- _PROBLEM REQUIREMENTS_
Pictures aside, copy exactly the lines running from the one with "Given: Select Aksesuarlar" to the end of the records.

- _SOURCE RECORDS_
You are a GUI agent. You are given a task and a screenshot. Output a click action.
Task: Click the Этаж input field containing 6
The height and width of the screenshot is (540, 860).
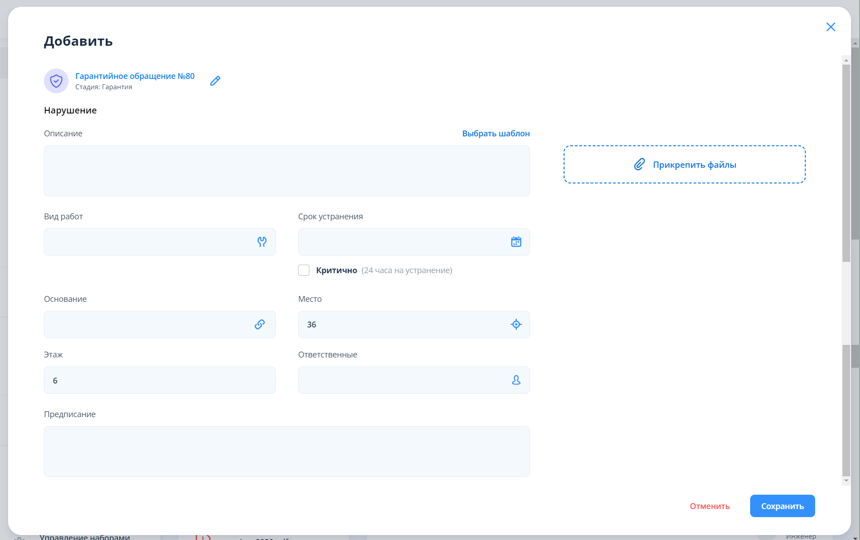(160, 380)
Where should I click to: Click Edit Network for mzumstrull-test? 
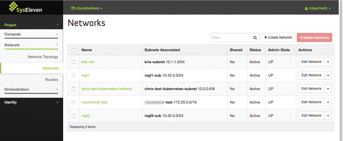click(x=311, y=102)
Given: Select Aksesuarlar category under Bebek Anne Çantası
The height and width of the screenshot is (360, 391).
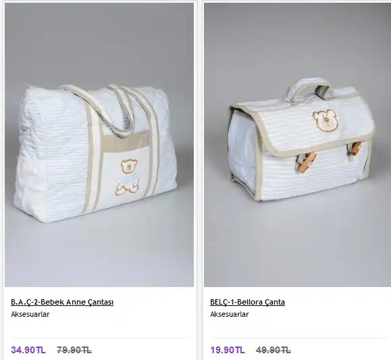Looking at the screenshot, I should 30,314.
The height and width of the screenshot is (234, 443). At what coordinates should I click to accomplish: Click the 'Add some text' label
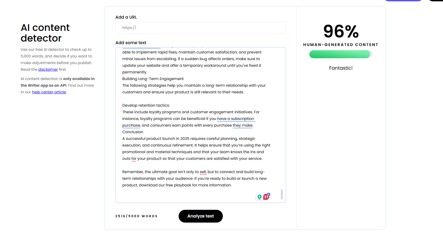[131, 43]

- _WRITTEN RESPONSE_
Given: Select Aksesuarlar category under Bebek Anne Çantası
The height and width of the screenshot is (360, 391).
Looking at the screenshot, I should 30,314.
The height and width of the screenshot is (234, 443). At what coordinates should I click to accomplish: Click the 'Add some text' label
[131, 43]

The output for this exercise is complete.